*** TEXT PASSAGE Section Begins ***
In a world where every aspect of the procreative process is shaped by the omnipotence and omnipresent arm of technology, it can be easy to forget the fundamental miracle that human life is.
In Romans 4, the proof of the power of God to make and remake the world is the opening of Sarah's womb. In fact, infertility pervades the Old Testament narratives. Hannah, Sarah, Rachel, Rebekah--it's not terribly surprising, of course, given the high infant mortality rates and the value placed on childbearing.
But a lower infant mortality rate doesn't minimize the grief that those who are infertile still struggle with. If anything, it potentially heightens it, as technology shifts our expectations such that we forget that some people cannot bear children. Infertility is a silent struggle, a challenge that many couples face only within the cloistered walls of the doctors and therapists office.
In a sense, those couples who are infertile bear witness to the unique value of human life, the preciousness of children and the miracle that they are. It is easy to be pro-choice when infertility isn't a challenge. But while undeniably multi-faceted, the grief that accompanies the inability confronts us with the strangeness of a world with life, the mystery of our own existence and the possibilities of the world before us.
*** TEXT PASSAGE Section Ends ***
*** RECORDS SHOWN Section Begins ***
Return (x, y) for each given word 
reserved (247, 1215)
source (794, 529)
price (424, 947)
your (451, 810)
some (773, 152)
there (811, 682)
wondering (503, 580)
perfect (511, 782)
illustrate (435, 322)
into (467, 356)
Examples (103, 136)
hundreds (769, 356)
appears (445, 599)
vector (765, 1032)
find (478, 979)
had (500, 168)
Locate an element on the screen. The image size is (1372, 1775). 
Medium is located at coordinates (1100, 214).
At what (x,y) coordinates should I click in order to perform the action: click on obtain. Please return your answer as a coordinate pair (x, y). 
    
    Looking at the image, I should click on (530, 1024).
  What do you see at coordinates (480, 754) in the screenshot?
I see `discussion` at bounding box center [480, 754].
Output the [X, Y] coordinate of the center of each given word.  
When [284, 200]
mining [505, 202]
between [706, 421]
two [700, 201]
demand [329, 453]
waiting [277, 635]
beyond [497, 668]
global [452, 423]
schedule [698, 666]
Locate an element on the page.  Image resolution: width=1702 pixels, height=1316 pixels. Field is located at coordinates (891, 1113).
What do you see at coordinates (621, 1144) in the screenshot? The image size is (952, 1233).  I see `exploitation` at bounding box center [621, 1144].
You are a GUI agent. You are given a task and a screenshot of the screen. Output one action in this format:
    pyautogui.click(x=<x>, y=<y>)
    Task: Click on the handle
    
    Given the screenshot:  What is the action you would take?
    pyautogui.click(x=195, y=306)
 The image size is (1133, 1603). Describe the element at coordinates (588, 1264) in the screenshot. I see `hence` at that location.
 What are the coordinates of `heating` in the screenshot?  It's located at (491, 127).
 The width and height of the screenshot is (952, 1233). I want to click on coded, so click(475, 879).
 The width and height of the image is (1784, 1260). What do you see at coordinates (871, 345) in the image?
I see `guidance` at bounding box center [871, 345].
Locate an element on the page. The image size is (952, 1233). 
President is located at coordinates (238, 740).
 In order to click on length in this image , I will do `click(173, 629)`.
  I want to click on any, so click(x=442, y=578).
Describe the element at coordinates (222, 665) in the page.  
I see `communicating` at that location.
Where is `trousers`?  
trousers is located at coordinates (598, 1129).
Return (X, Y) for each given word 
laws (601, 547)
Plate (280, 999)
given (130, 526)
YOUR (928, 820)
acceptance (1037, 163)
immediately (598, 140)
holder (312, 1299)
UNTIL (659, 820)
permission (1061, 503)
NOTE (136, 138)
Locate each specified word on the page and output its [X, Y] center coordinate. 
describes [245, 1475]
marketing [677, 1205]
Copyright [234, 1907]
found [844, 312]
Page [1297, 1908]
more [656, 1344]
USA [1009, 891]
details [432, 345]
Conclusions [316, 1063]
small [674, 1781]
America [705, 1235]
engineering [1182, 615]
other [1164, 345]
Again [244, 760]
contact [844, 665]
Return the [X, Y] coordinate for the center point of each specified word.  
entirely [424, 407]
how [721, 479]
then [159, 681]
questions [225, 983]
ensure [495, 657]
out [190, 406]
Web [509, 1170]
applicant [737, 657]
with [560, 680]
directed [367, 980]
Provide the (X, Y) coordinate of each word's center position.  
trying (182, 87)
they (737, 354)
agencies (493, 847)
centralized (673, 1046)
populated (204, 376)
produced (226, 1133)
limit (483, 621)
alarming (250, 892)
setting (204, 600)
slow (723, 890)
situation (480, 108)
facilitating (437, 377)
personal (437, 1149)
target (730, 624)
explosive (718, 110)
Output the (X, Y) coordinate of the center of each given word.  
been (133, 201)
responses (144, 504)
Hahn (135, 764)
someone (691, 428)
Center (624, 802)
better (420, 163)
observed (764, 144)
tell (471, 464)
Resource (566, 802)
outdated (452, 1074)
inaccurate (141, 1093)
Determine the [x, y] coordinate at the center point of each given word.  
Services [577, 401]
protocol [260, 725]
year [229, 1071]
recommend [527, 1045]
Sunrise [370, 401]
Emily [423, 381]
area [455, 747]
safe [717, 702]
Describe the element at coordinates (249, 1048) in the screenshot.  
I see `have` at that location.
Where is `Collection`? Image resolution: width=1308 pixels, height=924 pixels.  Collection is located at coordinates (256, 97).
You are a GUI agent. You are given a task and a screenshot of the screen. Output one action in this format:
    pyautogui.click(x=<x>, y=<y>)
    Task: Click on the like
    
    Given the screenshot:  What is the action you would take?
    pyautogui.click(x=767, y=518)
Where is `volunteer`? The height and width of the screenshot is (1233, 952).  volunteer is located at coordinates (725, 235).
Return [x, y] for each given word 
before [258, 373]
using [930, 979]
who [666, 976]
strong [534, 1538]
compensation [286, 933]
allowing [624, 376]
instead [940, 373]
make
*** RECORDS SHOWN Section Ends ***
YOUR TASKS>
• 1. Please reproduce the passage on infertility word for word, beginning at "In a world where" and stopping after "and therapists office.".
• 2. Resume the passage on infertility from its final sentence and carry it forward.

ANSWERS FOR THE TASKS>
• 1.
In a world where every aspect of the procreative process is shaped by the omnipotence and omnipresent arm of technology, it can be easy to forget the fundamental miracle that human life is.
In Romans 4, the proof of the power of God to make and remake the world is the opening of Sarah's womb. In fact, infertility pervades the Old Testament narratives. Hannah, Sarah, Rachel, Rebekah--it's not terribly surprising, of course, given the high infant mortality rates and the value placed on childbearing.
But a lower infant mortality rate doesn't minimize the grief that those who are infertile still struggle with. If anything, it potentially heightens it, as technology shifts our expectations such that we forget that some people cannot bear children. Infertility is a silent struggle, a challenge that many couples face only within the cloistered walls of the doctors and therapists office.

• 2.
Some will turn to adoption, remembering their adoption into the people of God and forming a family anew on that foundation. Others will grieve. Whichever route people take, they carry the difficult cross of grieving over a life that they desired which will not be, a future which was theirs which they will not have.
It is fitting to be sad in such moments. It is, in fact, better. "But for the weeping in it, [our] world would never have become worth saving," wrote George MacDonald, for the weeping reminds us of the goodness which has been lost and which will someday be restored.